### Supplied material ###

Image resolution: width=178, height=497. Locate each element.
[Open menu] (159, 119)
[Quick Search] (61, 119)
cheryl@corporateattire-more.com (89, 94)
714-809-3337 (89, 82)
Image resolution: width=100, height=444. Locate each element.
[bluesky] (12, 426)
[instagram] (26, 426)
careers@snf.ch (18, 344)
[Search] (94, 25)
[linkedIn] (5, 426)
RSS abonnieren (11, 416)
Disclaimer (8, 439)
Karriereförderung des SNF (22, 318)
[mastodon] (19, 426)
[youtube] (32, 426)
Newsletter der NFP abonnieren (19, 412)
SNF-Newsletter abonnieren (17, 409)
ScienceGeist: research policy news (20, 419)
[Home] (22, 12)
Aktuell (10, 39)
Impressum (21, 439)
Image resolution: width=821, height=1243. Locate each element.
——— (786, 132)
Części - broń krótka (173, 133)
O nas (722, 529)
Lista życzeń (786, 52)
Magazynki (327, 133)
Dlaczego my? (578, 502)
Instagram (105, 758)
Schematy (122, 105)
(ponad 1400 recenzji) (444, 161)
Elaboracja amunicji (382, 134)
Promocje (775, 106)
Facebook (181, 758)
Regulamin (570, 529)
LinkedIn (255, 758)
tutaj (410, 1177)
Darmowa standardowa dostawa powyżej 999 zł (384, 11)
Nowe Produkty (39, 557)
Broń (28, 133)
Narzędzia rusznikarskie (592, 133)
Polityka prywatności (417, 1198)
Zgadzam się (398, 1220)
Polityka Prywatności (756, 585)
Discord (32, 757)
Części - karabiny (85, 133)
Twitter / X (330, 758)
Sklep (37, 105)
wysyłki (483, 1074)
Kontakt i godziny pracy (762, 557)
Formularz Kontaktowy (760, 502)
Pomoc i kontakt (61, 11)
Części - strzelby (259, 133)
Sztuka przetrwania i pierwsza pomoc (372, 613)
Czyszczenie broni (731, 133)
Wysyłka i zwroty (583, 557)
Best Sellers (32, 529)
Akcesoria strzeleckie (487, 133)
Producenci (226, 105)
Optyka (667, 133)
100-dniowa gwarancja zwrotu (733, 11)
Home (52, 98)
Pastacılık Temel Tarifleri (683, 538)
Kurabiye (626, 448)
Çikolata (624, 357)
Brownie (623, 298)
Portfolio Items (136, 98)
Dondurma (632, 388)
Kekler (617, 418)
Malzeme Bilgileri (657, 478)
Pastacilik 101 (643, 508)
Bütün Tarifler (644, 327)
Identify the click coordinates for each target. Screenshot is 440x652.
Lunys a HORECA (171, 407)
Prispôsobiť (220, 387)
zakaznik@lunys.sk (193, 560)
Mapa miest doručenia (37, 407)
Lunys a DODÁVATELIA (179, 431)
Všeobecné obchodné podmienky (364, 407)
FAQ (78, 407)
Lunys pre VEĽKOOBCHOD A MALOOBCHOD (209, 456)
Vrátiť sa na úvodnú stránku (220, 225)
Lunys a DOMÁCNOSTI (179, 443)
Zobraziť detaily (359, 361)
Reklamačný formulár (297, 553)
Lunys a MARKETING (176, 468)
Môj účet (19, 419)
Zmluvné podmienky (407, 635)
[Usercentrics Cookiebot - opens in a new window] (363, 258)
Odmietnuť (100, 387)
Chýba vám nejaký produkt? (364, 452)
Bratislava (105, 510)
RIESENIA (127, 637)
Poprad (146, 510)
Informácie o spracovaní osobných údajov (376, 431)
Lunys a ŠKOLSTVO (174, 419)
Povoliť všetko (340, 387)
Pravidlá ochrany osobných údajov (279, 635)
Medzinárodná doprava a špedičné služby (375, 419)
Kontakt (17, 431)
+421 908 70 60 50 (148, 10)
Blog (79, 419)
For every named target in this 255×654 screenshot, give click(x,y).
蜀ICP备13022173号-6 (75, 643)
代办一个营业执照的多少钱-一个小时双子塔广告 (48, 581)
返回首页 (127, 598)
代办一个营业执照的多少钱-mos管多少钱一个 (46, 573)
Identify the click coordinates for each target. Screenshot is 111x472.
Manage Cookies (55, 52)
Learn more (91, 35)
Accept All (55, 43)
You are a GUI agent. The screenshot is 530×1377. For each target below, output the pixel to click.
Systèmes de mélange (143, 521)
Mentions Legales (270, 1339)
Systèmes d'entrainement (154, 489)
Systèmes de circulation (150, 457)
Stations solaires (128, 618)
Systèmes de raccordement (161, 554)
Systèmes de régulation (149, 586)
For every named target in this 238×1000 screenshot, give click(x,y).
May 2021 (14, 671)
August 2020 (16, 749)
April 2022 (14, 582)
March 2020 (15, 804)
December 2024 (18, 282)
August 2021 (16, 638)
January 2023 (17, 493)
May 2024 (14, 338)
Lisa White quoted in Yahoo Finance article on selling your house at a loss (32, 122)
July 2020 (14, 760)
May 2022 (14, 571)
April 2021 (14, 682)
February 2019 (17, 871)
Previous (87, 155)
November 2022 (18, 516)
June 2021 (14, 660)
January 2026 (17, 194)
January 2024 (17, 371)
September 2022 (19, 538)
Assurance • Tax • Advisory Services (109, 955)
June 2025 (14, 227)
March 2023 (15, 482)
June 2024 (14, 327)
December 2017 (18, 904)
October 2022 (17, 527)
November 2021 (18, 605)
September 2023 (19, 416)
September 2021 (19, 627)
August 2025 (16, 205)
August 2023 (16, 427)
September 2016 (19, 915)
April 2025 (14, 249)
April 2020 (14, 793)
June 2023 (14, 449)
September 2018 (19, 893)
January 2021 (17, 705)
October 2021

###

◆ Exercise details
Scale the records between the lines holding "Disclaimer (8, 439)" and "Lunys pre VEĽKOOBCHOD A MALOOBCHOD (209, 456)", inclusive, and give every one of those lines again. Multiply each answer coordinate by 0.2 and round it to a whole number, with halves going up, and leave all other numbers unchanged.

◆ Final answer
Disclaimer (2, 88)
Karriereförderung des SNF (4, 64)
[mastodon] (4, 85)
[youtube] (6, 85)
Newsletter der NFP abonnieren (4, 82)
SNF-Newsletter abonnieren (3, 82)
ScienceGeist: research policy news (4, 84)
[Home] (4, 2)
Aktuell (2, 8)
Impressum (4, 88)
Image resolution: width=821, height=1243. Locate each element.
——— (157, 26)
Części - broń krótka (35, 27)
O nas (144, 106)
Lista życzeń (157, 10)
Magazynki (65, 27)
Dlaczego my? (116, 100)
Instagram (21, 152)
Schematy (24, 21)
(ponad 1400 recenzji) (89, 32)
Elaboracja amunicji (76, 27)
Promocje (155, 21)
Facebook (36, 152)
Regulamin (114, 106)
LinkedIn (51, 152)
tutaj (82, 235)
Darmowa standardowa dostawa powyżej 999 zł (77, 2)
Nowe Produkty (8, 111)
Broń (6, 27)
Narzędzia rusznikarskie (118, 27)
Polityka prywatności (83, 240)
Zgadzam się (80, 244)
Polityka Prywatności (151, 117)
Discord (6, 151)
Części - karabiny (17, 27)
Twitter / X (66, 152)
Sklep (7, 21)
wysyłki (97, 215)
Kontakt i godziny pracy (152, 111)
Formularz Kontaktowy (152, 100)
Pomoc i kontakt (12, 2)
Części - strzelby (52, 27)
Sztuka przetrwania i pierwsza pomoc (74, 123)
Czyszczenie broni (146, 27)
Wysyłka i zwroty (117, 111)
Best Sellers (6, 106)
Akcesoria strzeleckie (97, 27)
Producenci (45, 21)
Optyka (133, 27)
100-dniowa gwarancja zwrotu (147, 2)
Home (10, 20)
Pastacılık Temel Tarifleri (137, 108)
Kurabiye (125, 90)
Çikolata (125, 71)
Brownie (125, 60)
Portfolio Items (27, 20)
Dondurma (126, 78)
Kekler (123, 84)
Malzeme Bilgileri (131, 96)
Pastacilik 101 (129, 102)
Bütün Tarifler (129, 65)
Identify the click coordinates for each target. Screenshot is 440x652.
Lunys a HORECA (34, 81)
Prispôsobiť (44, 77)
zakaznik@lunys.sk (39, 112)
Mapa miest doručenia (7, 81)
Lunys a DODÁVATELIA (36, 86)
Všeobecné obchodné podmienky (73, 81)
FAQ (16, 81)
Lunys pre VEĽKOOBCHOD A MALOOBCHOD (42, 91)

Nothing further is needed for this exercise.